Integra, which remained a Pittsburgh-based institution after it was formed through the merger of Union National Bank and Oil City's Pennbancorp, has since been taken over by Cleveland-based National City Corp., which ranks as the nation's 25th largest bank.
It was mergers such as Integra's that helped cut the number of banks and thrifts across the country by half during the past 15 years. In the past decade, the number of banks and thrifts with headquarters in Pennsylvania dropped by a third, to 270, in large part due to mergers.
The pace of consolidation, which has been going on for 20 years, increased after 1994, when a new federal banking law paved the way for banks to branch across state lines, said David Barr, spokesman for the Federal Deposit Insurance Corp., which regulates and insures state-chartered banks such as Gateway.
But a study the FDIC released earlier this month detected a counter trend: Enough new community banks have begun emerging that "an eventual balance" might develop between merger-driven bank demises and bank start-ups. FDIC figures show anywhere from 50 to 232 banks were created annually during the past 10 years.

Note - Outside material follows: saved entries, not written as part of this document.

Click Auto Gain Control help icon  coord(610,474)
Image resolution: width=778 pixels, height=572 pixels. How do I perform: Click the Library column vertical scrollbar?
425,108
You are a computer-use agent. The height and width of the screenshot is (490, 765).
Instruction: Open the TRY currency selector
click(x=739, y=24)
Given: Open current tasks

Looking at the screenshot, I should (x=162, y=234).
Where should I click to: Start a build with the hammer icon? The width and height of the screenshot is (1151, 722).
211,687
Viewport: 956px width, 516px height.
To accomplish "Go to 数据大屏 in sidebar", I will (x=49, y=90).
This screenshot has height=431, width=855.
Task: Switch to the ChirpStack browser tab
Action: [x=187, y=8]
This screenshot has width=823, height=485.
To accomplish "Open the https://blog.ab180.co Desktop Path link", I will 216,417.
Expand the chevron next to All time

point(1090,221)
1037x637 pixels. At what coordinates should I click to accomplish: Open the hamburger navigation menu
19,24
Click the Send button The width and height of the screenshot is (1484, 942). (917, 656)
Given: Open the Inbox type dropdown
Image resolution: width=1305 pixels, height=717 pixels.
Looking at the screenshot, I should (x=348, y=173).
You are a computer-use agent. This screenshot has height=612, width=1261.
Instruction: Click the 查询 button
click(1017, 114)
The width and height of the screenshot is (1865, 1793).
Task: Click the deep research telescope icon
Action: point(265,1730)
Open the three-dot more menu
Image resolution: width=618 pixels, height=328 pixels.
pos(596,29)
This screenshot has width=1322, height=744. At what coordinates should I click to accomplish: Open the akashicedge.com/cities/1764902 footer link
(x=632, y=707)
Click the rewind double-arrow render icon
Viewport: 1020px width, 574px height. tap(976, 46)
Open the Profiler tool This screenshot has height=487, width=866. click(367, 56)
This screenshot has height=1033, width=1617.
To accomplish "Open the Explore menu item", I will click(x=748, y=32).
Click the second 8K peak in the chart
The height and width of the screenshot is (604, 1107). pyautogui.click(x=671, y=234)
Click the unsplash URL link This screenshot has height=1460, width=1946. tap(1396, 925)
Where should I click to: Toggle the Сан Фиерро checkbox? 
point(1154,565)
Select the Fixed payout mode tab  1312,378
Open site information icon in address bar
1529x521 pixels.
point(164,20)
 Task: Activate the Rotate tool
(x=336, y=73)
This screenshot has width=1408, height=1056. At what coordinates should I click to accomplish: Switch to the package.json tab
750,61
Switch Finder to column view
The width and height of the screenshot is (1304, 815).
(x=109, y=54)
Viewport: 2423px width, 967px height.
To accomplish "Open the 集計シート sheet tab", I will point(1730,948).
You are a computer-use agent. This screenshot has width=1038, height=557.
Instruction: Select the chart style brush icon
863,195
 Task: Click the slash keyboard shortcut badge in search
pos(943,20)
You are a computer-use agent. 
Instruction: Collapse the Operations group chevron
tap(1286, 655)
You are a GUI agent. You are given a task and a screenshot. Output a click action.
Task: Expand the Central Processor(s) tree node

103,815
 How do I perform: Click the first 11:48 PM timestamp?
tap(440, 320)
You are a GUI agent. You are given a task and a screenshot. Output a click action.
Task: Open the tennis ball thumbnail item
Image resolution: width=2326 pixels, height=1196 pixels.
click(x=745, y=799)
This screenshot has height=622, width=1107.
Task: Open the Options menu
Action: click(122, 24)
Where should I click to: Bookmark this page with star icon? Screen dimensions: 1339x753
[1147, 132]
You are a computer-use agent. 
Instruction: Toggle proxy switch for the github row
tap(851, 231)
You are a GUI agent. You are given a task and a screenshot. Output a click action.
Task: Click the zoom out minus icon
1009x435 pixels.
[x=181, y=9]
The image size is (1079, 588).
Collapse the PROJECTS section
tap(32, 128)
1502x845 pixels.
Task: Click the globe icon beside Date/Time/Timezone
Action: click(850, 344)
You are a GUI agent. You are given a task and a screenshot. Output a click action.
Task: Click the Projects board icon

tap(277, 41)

Although the number of mergers is far larger -- as many as 609 in 1995 -- many of those involved big banks that had separate operations in multiple states consolidating their own banks under a single charter, Barr said.
He said differences in consumers' tastes likely will provide a market for both the behemoths being created by mergers and the upstarts.
"There's a niche there [among] people who don't want to bank with that big of an organization."
Others, who want to find branches of their bank in other cities where they travel, are more inclined to bank with the industry giants.
Barr said it's common to see start-ups in regions where other local banks were recently lost to consolidation, as was the case when Mellon Bank sold its retail operations in the region to Rhode Island-based Citizens Financial Group.
Those mergers also unleashed hordes of "displaced" banking executives who are spearheading the start-up of new banks nationally, he added.
Gateway is Western Pennsylvania's first start-up bank since Enterprise Bank opened in 1998 in Hampton.
Burt, the new bank's CEO, said Gateway, whose directors also include former Integra president Leonard M. Carroll and another former Integra executive, Gayland B. Cook, has just about completed raising the $15 million it sought in a private stock offering to provide capital.
Burt said, "We felt with all of the mergers and market changes here there was certainly an opportunity for us to come in and start a new bank."